Conocer esto es una maravillosa ayuda para la fe, pues esa verdad nos enseña que amar a Dios, amar a los hermanos y aun a nuestros enemigos, no es algo que pueda ser obtenido por nuestro propio esfuerzo. Esto solo es posible porque el amor divino está habitando en nosotros. Solo en la medida en que nos entregamos al amor divino como un poder vivo en nuestro interior, como una vida que fue engendrada en nosotros, y en la medida en que el Espíritu Santo le da energía para entrar en acción, es que ese amor se vuelve realidad.

Nuestra parte consiste, antes que nada, en descansar, en cesar todo esfuerzo, en saber que Él está en nosotros, y en dar salida al amor que mora y opera en nosotros, con un poder que viene de lo alto.

Juan recordaba muy bien la noche en que Jesús, en su despedida, habló palabras tan maravillosas sobre el amor. En verdad, cuán imposible parecía, a los discípulos, amar como él los había amado. Qué enorme carga de orgullo, envidia y egoísmo había habido entre ellos. Y todo eso aconteció en aquella misma noche, estando ellos en torno a la mesa de la cena. Ellos nunca podrían amar como el Maestro – era algo imposible.

El triunfo del amor

¡Qué transformación fue operada cuando el Cristo resucitado sopló sobre ellos, declarando: «Recibid el Espíritu Santo»! Esa transformación fue consumada cuando el Espíritu Santo descendió del cielo, proveniente del admirable amor que fluía entre el Padre y el Hijo. Entonces el Espíritu derramó el amor de Dios en sus corazones. En el amor presente en el día de Pentecostés, el perfecto amor celebró su primer gran triunfo en los corazones de los hombres.

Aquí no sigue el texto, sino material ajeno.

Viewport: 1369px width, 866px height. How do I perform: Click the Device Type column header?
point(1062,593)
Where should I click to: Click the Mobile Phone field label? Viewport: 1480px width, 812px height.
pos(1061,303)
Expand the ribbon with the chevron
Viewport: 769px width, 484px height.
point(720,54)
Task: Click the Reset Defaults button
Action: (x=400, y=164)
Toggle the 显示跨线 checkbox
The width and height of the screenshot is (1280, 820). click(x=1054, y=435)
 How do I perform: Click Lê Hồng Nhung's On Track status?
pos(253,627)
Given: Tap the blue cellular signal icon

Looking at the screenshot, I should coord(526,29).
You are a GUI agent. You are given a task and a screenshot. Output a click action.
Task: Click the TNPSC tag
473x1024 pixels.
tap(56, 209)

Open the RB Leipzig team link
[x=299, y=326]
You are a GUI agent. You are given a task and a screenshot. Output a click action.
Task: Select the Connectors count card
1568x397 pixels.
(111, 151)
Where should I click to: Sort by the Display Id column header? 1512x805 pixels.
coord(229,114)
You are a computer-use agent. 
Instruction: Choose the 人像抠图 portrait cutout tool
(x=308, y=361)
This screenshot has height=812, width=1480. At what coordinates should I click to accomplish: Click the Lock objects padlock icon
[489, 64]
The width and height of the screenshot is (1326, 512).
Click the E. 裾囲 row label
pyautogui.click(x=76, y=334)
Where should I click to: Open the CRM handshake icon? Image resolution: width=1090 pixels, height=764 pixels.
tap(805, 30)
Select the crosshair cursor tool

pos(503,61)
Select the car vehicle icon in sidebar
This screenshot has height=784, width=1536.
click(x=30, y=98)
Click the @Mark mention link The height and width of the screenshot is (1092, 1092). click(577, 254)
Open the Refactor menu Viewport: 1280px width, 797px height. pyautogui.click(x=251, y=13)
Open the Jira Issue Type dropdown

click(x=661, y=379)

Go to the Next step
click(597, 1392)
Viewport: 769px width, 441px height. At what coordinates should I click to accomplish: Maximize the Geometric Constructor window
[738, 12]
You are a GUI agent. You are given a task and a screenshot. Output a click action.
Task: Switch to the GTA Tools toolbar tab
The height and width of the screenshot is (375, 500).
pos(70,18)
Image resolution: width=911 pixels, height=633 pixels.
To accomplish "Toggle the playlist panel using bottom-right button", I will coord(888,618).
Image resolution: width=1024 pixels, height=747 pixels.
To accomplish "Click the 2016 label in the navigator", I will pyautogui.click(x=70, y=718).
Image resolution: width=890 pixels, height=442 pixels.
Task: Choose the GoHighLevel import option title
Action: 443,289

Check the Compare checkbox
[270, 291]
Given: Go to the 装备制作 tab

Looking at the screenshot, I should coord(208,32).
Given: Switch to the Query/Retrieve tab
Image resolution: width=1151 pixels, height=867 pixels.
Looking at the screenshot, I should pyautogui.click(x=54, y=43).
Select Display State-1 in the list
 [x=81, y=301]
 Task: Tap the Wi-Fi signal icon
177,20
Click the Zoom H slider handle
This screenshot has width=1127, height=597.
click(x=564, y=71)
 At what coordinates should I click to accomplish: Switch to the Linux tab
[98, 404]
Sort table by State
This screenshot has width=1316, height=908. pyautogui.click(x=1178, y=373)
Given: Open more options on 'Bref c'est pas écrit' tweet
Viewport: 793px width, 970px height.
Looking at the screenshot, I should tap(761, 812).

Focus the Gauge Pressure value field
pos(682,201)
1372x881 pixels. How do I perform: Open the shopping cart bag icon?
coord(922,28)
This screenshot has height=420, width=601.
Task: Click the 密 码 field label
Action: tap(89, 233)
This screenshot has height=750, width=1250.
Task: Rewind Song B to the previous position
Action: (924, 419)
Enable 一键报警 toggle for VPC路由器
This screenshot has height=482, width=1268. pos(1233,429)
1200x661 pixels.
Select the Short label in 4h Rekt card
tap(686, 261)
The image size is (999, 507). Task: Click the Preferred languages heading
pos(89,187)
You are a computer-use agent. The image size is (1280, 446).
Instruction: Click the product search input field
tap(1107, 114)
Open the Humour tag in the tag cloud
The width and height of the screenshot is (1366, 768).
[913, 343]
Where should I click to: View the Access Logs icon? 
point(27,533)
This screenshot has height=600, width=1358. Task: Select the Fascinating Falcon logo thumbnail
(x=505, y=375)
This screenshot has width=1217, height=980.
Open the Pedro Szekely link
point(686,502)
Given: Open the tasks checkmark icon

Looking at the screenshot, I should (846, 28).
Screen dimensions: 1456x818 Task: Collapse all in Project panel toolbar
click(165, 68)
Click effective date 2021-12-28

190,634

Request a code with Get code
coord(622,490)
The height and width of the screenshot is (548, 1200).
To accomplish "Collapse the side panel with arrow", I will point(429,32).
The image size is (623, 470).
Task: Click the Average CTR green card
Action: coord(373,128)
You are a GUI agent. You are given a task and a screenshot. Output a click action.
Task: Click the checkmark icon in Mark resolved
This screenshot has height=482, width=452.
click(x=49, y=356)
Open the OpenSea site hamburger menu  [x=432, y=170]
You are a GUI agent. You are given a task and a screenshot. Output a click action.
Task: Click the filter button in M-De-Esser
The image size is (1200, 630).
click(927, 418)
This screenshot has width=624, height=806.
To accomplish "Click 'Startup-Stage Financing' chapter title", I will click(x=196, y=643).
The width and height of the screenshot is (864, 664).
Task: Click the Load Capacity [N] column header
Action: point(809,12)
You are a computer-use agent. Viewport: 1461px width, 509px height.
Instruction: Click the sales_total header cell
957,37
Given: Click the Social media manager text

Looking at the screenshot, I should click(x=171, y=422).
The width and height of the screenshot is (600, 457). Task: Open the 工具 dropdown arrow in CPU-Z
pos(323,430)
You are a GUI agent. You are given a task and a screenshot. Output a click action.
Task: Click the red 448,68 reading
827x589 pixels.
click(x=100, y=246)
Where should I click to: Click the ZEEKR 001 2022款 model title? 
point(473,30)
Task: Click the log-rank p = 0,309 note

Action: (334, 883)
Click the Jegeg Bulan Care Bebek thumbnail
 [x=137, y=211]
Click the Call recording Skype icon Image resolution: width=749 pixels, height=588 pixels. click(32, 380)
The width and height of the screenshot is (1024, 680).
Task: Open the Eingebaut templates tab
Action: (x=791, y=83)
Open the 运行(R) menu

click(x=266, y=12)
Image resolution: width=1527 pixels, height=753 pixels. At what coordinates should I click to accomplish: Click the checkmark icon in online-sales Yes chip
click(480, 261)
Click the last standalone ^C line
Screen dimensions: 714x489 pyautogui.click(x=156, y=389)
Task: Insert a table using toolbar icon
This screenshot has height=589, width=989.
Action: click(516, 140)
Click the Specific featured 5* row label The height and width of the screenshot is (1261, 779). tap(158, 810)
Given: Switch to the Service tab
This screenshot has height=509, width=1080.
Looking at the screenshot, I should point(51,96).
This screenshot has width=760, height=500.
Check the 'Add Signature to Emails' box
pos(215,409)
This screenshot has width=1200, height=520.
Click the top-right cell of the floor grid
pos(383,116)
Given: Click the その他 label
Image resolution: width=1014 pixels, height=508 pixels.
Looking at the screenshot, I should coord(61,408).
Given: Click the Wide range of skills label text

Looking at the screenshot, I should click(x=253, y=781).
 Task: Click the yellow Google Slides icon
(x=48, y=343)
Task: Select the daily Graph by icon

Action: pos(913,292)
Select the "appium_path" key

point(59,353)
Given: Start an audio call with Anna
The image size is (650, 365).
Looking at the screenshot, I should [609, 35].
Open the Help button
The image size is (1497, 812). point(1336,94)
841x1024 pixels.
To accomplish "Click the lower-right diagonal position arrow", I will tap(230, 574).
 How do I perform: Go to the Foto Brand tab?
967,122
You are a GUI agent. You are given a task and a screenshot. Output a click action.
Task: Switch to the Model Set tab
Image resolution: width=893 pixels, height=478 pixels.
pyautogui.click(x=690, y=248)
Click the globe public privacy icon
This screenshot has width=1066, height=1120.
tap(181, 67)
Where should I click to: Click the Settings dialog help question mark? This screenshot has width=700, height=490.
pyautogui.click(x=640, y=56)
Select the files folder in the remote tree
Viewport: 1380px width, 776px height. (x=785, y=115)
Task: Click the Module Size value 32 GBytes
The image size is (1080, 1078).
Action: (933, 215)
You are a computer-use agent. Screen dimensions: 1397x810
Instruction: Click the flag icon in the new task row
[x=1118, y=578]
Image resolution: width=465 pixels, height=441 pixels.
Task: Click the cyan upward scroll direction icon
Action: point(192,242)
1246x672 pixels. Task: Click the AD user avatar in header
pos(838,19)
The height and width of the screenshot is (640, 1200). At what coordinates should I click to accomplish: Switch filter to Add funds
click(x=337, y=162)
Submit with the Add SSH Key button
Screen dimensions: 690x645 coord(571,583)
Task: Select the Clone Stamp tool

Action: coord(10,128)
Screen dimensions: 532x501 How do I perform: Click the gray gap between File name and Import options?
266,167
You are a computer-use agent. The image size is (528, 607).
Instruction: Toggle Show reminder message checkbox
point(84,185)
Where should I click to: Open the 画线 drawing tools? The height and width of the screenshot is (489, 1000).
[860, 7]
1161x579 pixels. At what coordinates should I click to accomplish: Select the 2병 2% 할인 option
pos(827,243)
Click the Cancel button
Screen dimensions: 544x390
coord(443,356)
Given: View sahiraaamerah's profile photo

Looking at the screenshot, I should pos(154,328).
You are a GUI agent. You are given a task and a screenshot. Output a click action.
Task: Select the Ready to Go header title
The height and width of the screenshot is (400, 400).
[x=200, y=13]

El amor de Dios sigue reinando. El Espíritu de Dios aguarda para tomar posesión de los corazones. Jesús había estado con los discípulos todo el tiempo; sin embargo, ellos no habían comprendido a qué espíritu pertenecían. El Espíritu Santo vino en la noche en que Jesús resucitado sopló sobre ellos. No obstante, fue en el día de Pentecostés que él los llenó de tal modo que el amor divino rebosó, y así fueron perfeccionados en amor.

Que todo esfuerzo que hacemos para amar, y que toda experiencia que muestra la debilidad de nuestro amor, nos atraiga a Jesús, sentado en su trono. En él, el amor de Dios es revelado, glorificado y hecho fácil para nosotros. Por tanto, creamos que el amor de Dios puede descender como fuego, capaz de consumir y destruir el yo, capaz de hacer que el amor de unos a otros sea la gran señal del discipulado cristiano.

Creamos que  ese amor de Dios, ese amor perfecto, puede ser derramado en nuestros corazones en proporciones hasta hoy desconocidas por nosotros, por el Espíritu Santo que se nos ha dado. Nuestras lenguas y nuestras vidas, nuestros hogares y nuestras iglesias, probarán entonces, a aquellos que viven en pecado, que aún existen hijos de Dios en quienes su amor ha sido perfeccionado.

Hay un amor que busca, lucha y se esfuerza para obedecer, pero que siempre fracasa. Y hay un amor que encuentra, reposa, se goza, y siempre triunfa. Esto tiene lugar cuando el yo y sus débiles esfuerzos son llevados a la cruz de Cristo, y entonces su vida y amor lo sustituyen. Entonces ocurre el nacimiento del amor celestial en el alma.

En el poder de la vida celestial, el amarse se torna algo natural y accesible. Cristo habita en el corazón; solo entonces es que quedamos arraigados y cimentados en amor, y pasamos a conocer el amor que sobrepasa todo entendimiento.